More than 50 men made the trek in high heels from Drumheller Co-op to Freson IGA, and along the way raised $17,000.
The first Drumheller Walk a Mile in Her Shoes event on Wednesday, May 12, by all accounts was a success. A greater than expected turnout, combined with a large commitment from walkers and residents who donated to the cause, resulted in the event smashing its goals.
“Walk a Mile is an international event that goes all over Canada, the US, and also Europe. We brought it here to Drumheller, never dreaming our community would respond so resoundingly,” said Marian Ewing, president of the Big Country Anti-Violence Association. “This is a serious subject, violence and sexual assault, and touches many hearts. Our community rallies against it.”
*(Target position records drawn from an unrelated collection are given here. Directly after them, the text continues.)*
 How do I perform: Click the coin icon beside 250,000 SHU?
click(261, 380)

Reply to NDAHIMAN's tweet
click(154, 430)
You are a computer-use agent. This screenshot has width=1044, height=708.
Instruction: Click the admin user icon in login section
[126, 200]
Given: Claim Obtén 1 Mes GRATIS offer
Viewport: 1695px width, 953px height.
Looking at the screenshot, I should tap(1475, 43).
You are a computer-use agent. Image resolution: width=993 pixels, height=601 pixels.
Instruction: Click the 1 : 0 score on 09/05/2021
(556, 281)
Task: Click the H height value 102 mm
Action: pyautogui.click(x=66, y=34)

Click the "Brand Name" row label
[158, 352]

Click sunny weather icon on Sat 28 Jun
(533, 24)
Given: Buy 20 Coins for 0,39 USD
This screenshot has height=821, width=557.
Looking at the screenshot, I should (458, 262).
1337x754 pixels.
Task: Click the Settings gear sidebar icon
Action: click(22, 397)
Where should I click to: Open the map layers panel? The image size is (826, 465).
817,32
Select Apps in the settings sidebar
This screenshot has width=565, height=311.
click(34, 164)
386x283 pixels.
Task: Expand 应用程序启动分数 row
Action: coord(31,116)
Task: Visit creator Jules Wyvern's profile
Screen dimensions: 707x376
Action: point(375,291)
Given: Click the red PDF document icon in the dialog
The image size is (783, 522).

Walkers were eager to hit the course, if only to take off the bright red four-inch heels at the finish line. Along with the shoes, some dressed up, some carried signs, some played the drums, and some marched in silence, wearing black shirts with red and white letters simply stating “I am man enough to walk a mile in her shoes.”
At the end of the road, they were greeted with a barbecue and even the opportunity for a pedicure and foot massage. They also shared the camaraderie of fellow hikers. Despite stubbed toes, swollen ankles and blisters here and there, spirits were high.
Half of the funds raised by the event will remain with the BCAVA to support transportation, emergency funding and assistance for those in need. The other half will go to support Communities Against Abuse, an organization based in Stettler that serves East Central Alberta. Incorporated in 1988, the organization runs preventive programs for parents, families and students. It also has a treatment service dealing with victims of abuse, both children and adults who were victimized as children, family members of victims and perpetrators of abuse.
Judy Beebe, program director for the organization, says they have treated victims from the Drumheller area and will use the funds to continue its services.
She told the crowd gathered at the end of the walk she was encouraged to see so many men participate.
“I’ve always said until we really get some men on board with us, it’s just a bunch of women fighting the issue,” she said. “This shows me that we really have some men on board and that it’s not just a one gender issue, and that’s really important to me.”
For Ewing, the walk sent a clear message.
“Today we are helping a group of people who desperately need our compassion. On their behalf, I thank you sincerely. Your message is strong, ‘stop sexual violence and gender violence,’” said Ewing.